BEGIN

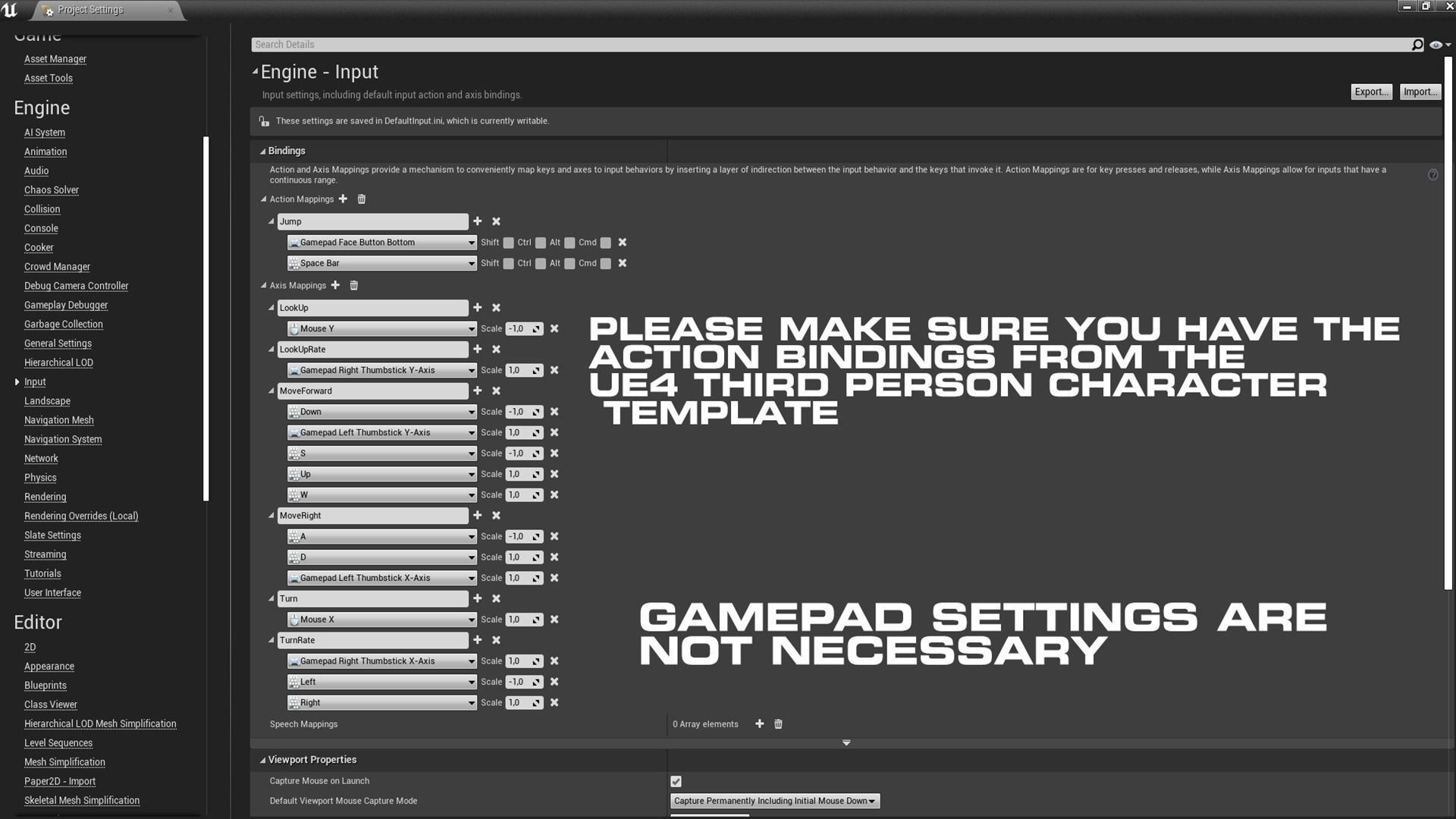Screen dimensions: 1456x819
Task: Click the Export... button
Action: [1371, 92]
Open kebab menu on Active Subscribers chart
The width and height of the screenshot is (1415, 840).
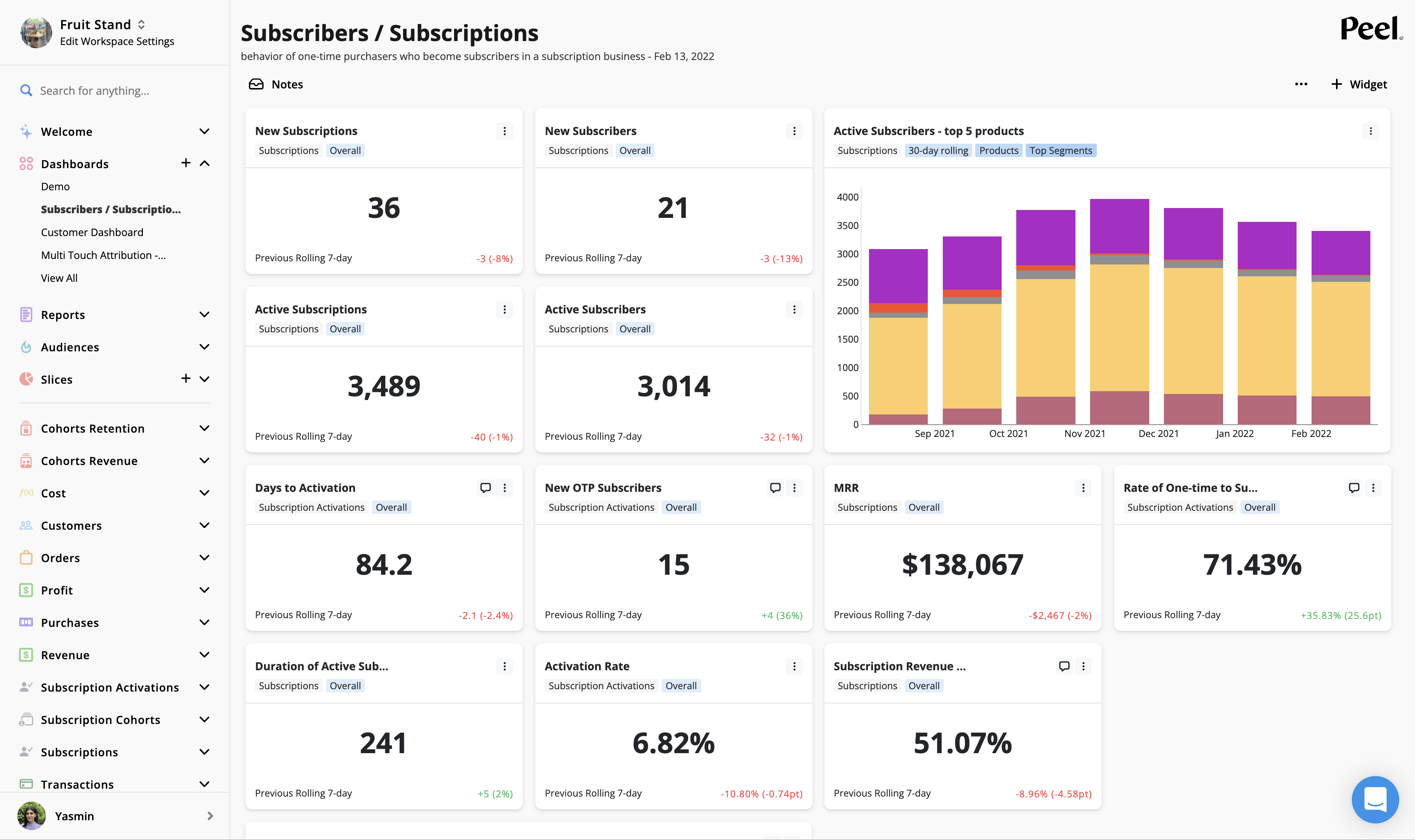[1370, 131]
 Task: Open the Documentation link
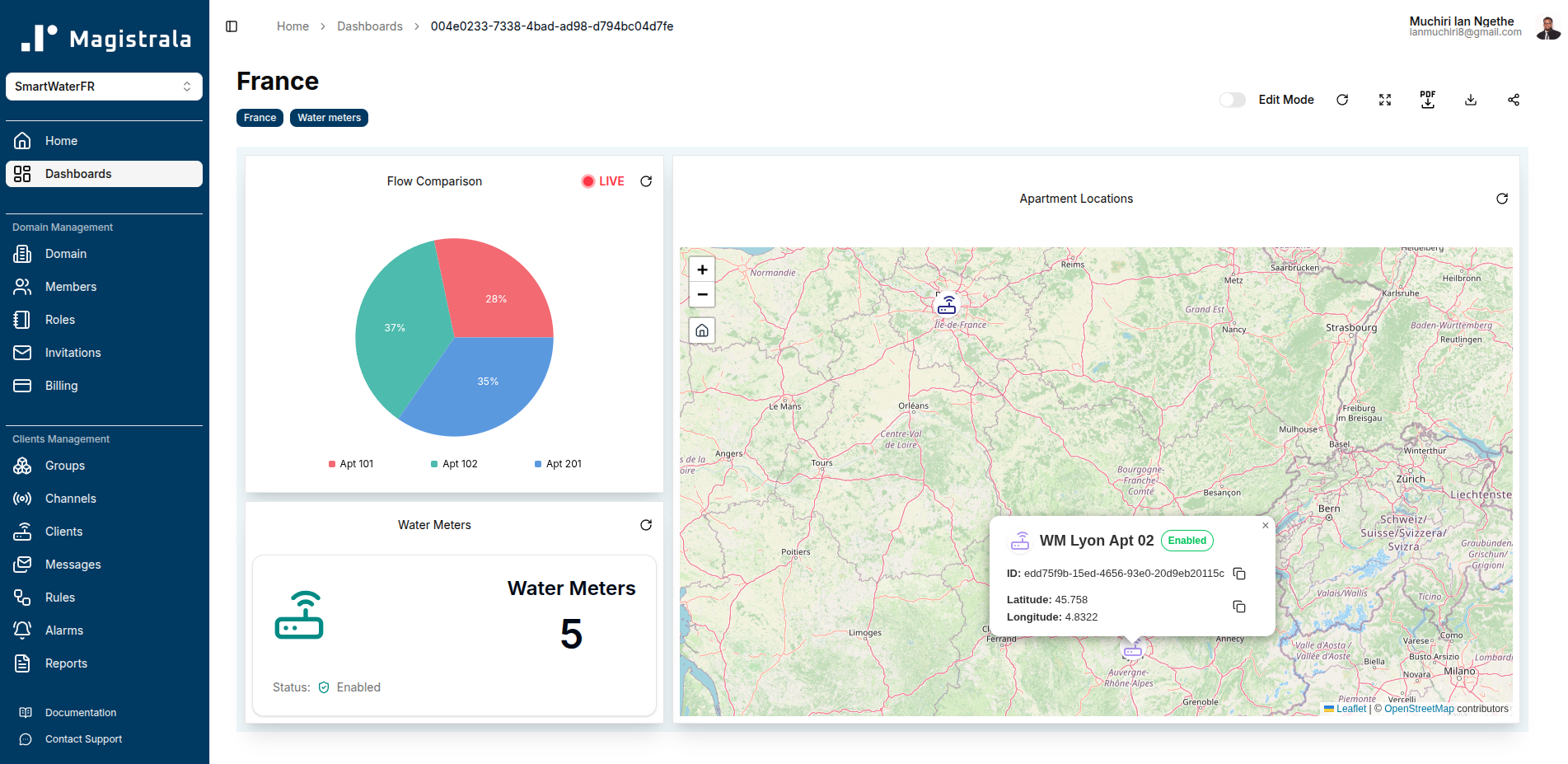(x=80, y=712)
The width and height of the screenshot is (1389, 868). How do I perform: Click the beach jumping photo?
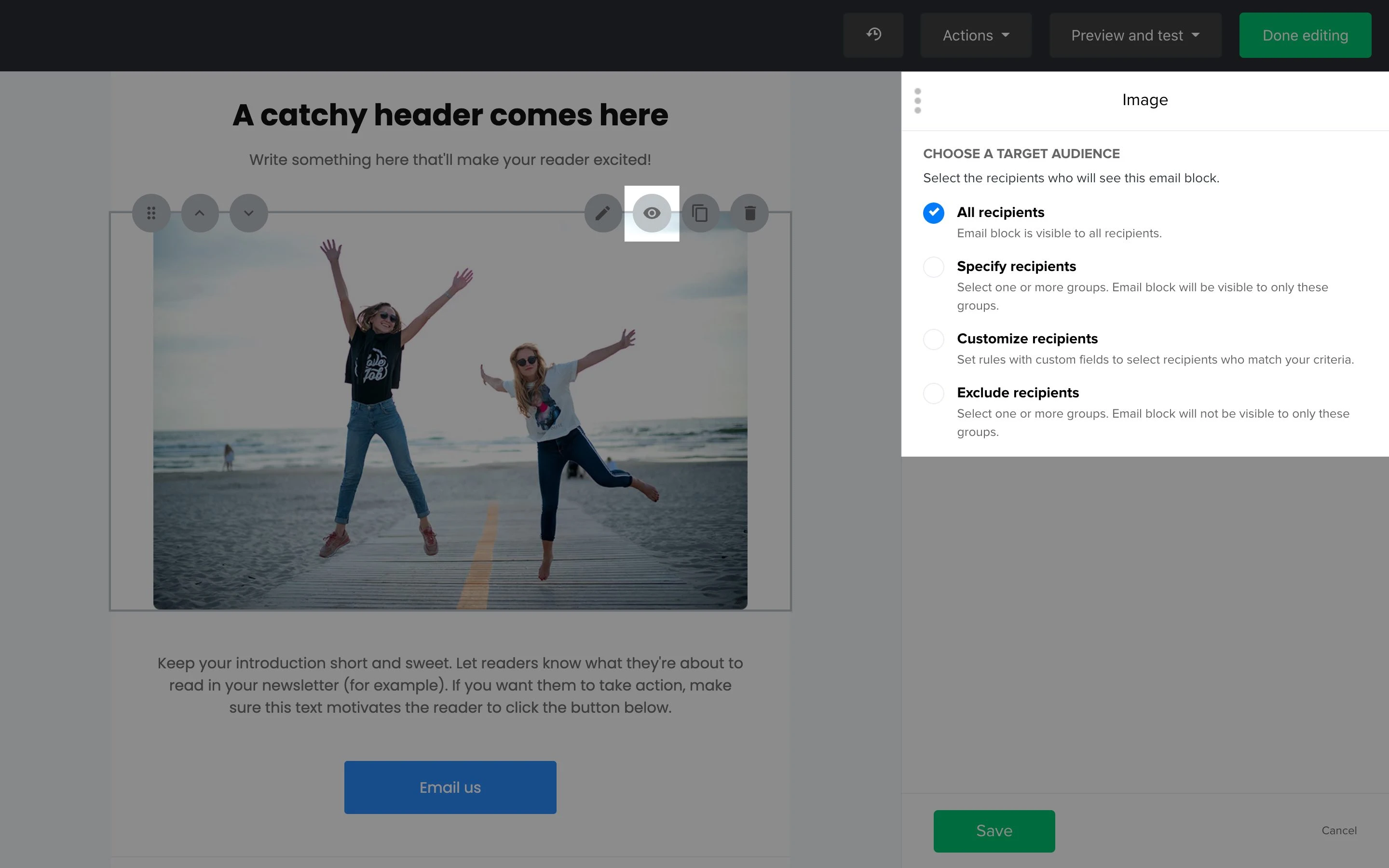tap(450, 425)
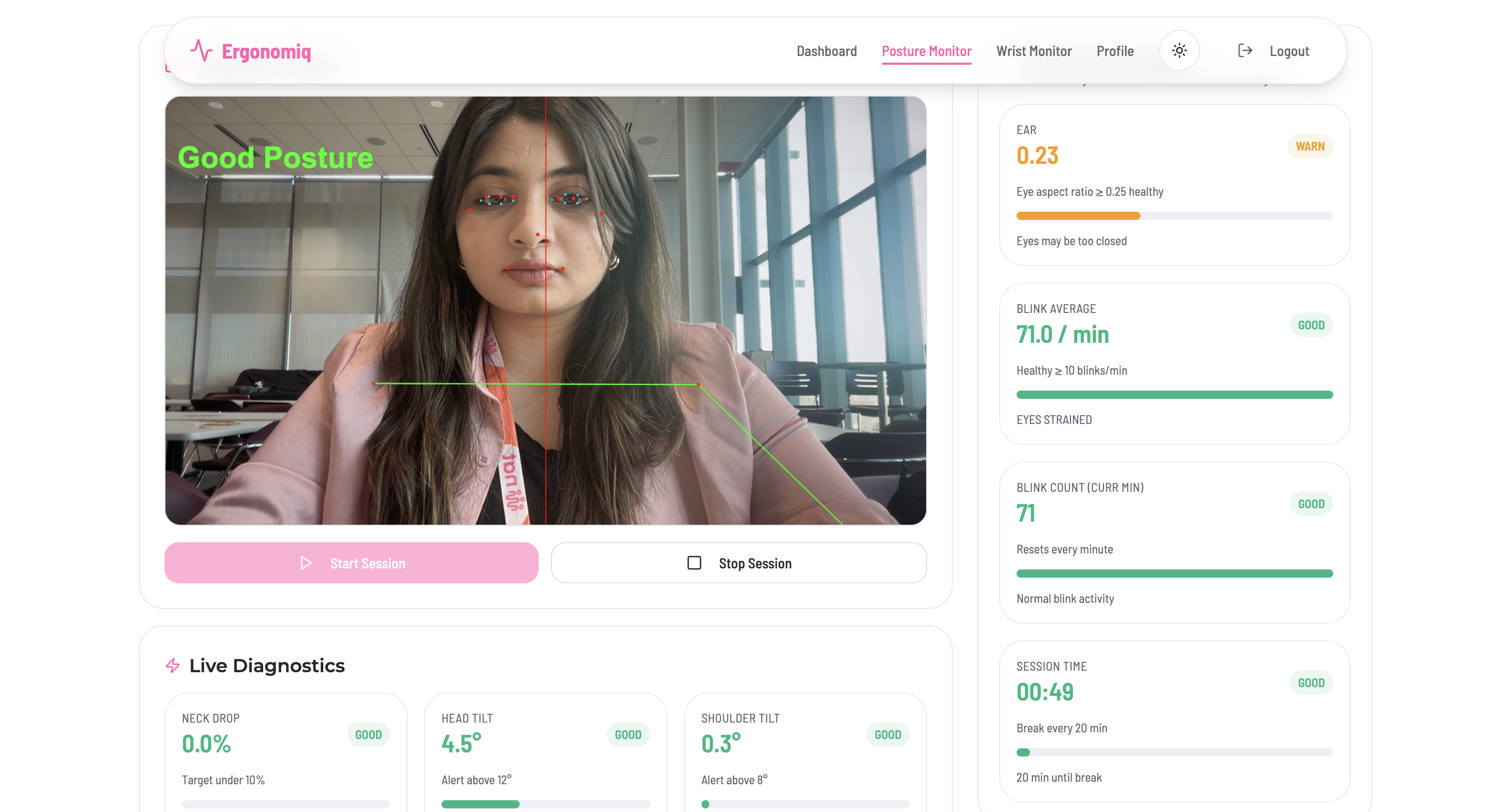Image resolution: width=1510 pixels, height=812 pixels.
Task: Click the square stop icon
Action: coord(694,563)
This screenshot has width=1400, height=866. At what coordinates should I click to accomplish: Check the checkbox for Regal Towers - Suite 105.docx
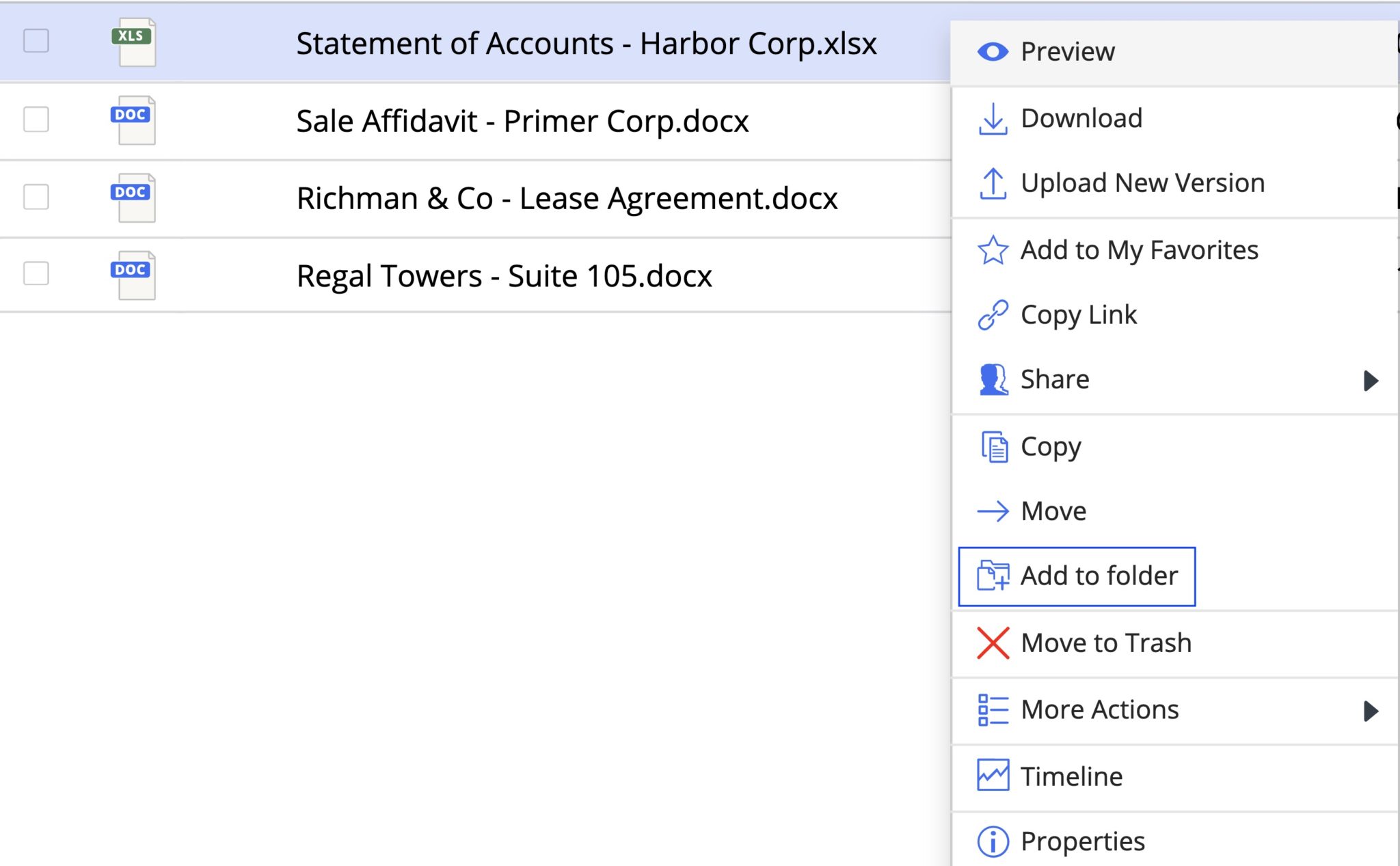38,275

END

■ ASSIGNED TASK: Only one thing is required: an exact printout of the lines from the line containing "This screenshot has" through the last line of the records, pictures excluded.

■ FINISHED TASK:
This screenshot has width=1400, height=866. At what coordinates should I click to accomplish: Check the checkbox for Regal Towers - Suite 105.docx
38,275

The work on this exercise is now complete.